Türkçenin dünya dillerine kaynak ve köken teşkil ettiği hususu evvelce "Tek Topluluk Tek Dil" başlıklı bölümde detaylı olarak ve örnek kelimeler verilerek incelenmişti.

Bu çerçevede, Kur'an'da yer alan ve "Çamur" olarak çevrilen "TIYN" kelimesi kök anlamı itibarıyla geçtiği ayetlere çok farklı anlamlar katmaktadır.

"TIYN" kelimesinin Türkçe'deki TIN / TINI kelimesiyle ilişkisi olması kuvvetle muhtemeldir.

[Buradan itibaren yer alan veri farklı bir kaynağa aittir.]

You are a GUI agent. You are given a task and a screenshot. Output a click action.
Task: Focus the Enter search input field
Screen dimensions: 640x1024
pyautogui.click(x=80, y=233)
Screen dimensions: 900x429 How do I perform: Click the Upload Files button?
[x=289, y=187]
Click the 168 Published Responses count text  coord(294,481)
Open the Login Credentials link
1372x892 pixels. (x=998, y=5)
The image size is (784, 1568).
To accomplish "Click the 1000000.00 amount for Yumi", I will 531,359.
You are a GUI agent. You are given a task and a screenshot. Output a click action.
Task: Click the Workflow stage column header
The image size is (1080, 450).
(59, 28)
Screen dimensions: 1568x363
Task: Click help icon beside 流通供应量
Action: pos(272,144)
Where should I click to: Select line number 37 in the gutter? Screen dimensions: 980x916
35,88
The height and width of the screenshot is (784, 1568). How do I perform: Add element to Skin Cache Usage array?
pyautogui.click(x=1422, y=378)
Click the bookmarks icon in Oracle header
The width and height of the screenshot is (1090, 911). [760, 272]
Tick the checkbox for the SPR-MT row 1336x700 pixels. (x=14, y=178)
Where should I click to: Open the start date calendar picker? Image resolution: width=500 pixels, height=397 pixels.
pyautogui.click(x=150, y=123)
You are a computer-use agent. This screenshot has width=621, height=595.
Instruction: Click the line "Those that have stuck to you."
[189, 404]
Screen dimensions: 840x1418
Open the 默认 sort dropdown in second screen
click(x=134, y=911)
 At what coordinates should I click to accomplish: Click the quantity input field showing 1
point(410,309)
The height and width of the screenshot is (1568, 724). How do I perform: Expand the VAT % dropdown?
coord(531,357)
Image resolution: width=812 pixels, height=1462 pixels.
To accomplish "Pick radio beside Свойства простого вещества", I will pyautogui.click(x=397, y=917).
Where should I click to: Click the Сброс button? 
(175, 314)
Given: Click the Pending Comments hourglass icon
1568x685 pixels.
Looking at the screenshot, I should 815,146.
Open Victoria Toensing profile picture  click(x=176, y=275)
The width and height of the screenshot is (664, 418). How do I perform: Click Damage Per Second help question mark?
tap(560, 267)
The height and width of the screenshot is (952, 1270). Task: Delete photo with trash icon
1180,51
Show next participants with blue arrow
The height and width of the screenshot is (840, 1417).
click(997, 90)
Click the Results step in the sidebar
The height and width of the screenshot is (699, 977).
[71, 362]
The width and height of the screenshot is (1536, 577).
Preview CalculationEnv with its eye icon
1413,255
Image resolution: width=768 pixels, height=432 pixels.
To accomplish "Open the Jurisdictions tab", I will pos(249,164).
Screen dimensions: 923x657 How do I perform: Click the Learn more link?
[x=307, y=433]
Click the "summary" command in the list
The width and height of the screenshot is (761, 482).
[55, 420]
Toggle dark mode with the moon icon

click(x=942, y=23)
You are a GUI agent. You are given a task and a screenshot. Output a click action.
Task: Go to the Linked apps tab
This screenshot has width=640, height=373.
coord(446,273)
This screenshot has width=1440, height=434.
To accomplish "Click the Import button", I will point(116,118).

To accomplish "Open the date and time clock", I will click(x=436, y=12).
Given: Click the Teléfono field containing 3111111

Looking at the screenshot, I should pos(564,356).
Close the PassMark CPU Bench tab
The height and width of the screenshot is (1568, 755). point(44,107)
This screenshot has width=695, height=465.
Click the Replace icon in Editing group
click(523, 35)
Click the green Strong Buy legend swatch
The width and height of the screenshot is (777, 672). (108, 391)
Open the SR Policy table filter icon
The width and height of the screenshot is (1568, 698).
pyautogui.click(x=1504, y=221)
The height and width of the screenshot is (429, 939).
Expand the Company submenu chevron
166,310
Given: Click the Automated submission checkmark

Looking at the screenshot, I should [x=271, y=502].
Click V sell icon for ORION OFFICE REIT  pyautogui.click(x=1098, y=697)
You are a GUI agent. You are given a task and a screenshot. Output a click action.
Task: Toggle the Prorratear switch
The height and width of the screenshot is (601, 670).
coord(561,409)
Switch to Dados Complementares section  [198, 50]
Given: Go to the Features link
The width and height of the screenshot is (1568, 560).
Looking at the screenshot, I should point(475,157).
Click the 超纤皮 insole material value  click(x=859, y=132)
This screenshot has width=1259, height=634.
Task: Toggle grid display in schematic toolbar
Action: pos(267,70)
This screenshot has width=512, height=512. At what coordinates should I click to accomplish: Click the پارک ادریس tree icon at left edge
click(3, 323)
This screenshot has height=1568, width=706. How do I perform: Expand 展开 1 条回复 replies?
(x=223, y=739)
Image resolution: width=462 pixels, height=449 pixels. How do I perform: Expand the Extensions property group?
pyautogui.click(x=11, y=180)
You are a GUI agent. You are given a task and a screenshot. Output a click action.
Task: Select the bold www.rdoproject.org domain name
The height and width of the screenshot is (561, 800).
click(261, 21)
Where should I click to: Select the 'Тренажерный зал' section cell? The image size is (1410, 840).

Ayrıca TIN / TINI = Ayırt edici SES. Bir cismin titreşiminden çıkan sesi, başka nitelikteki bir cisimden aynı yükseklikte olarak çıkan SESten ayırt ettiren özellik. Ses frekansı, Ses Titreşimi ( "Titreşim" kelimesindeki Tİ kökünün TIYN kelimesi ile ilintisi bulunmaktadır. Arapçada Titreşim anlamına gelen "İhTİzaz" kelimesi ve ince yani yüksek frekanstaki ses anlamına gelen "Tiz" kelimesi de birbirleriyle ilintilidir. Ayrıca nota sistemindeki 7. ve en ince nota olan Sİ notası batı dillerinde Tİ olarak telafuz edilir. Kulak ÇINlaması hastalığının adı da "TİNNİtus"'tur. )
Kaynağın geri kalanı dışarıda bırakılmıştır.